Morris expected her answer. “Because he’s still got his grand finale.”
“Correct. Today was only supposed to be a taste of the devastation that’s coming,” she said, quoting the killer’s last message.
Morris made a face as if he tasted something bitter and unpleasant. “So this psycho’s expecting to kill thousands instead of the hundreds who would’ve died today if his plans had worked out. Quite a piece of work.”
Parker interrupted them by making an excited grunting noise. He flipped himself onto his feet, his tail wagging, and he scampered to the door. A second later a knock came, and Greta opened the door enough to inform them that the food had arrived.
“Do you want me to bring you yours and Parker’s?” she asked.
“Not necessary. Why don’t you leave it all in the conference room?”
Parker followed Greta out of the office.
With a heavy grunt, Morris pushed himself to his feet, and explained to Finston that he had ordered takeout from the Oak Grill. “An army travels on their stomach, right? Anyway, I ordered plenty, including their Caesar salad with wood-grilled sea scallops, which I remembered you liked last time.” Morris checked his watch. “I still have an hour before I need to head off for my prime-time special with Margot Denoir. How about we continue strategizing over some food? See if we can get to the conference room before Polk finds the Caesar salad?”
“An excellent suggestion.”
Polk and Adam Felger had beaten them to the conference room.

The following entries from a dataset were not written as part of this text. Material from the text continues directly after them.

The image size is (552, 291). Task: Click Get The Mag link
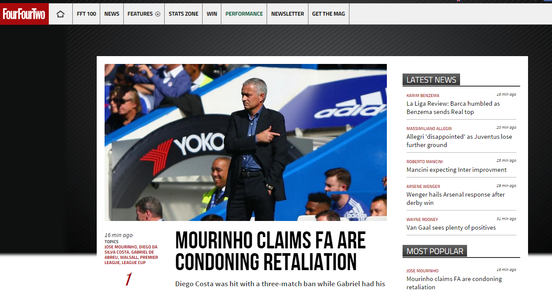pyautogui.click(x=328, y=14)
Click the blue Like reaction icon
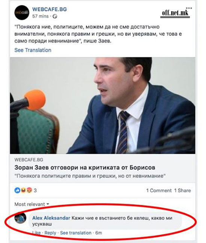This screenshot has height=243, width=206. [18, 190]
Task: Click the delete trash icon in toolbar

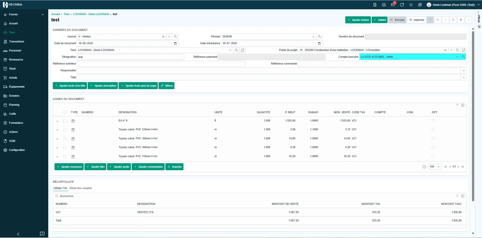Action: coord(461,20)
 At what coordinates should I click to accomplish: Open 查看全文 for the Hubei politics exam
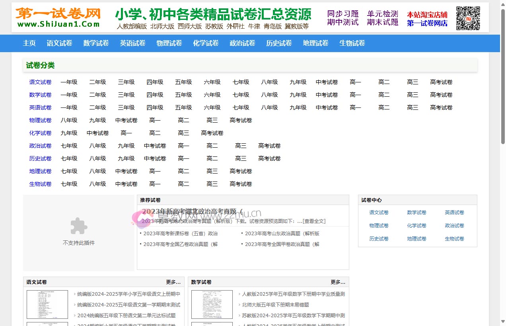[x=314, y=221]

Polk, at least for the time being, had left the Caesar salad alone, and grabbed one of the prime rib sandwiches for himself. Felger, who was the only vegetarian in the office, had snared the grilled asparagus and portabella mushroom wrap. The fact that Rachel was also vegetarian made Morris look at Felger a beat longer than he normally would’ve, but he otherwise kept his suspicions to himself. He nodded to his two employees. Felger, who had his mouth full, gave him a thumbs-up sign for ordering the grilled veggie wrap and offered Finston a nod. Polk, who also had his mouth full, didn’t let that stop him from saying “Hi ya” to Finston, and telling Morris that he already had an answer about the M60s. “I’ll tell you what I found after I have a couple more of these.”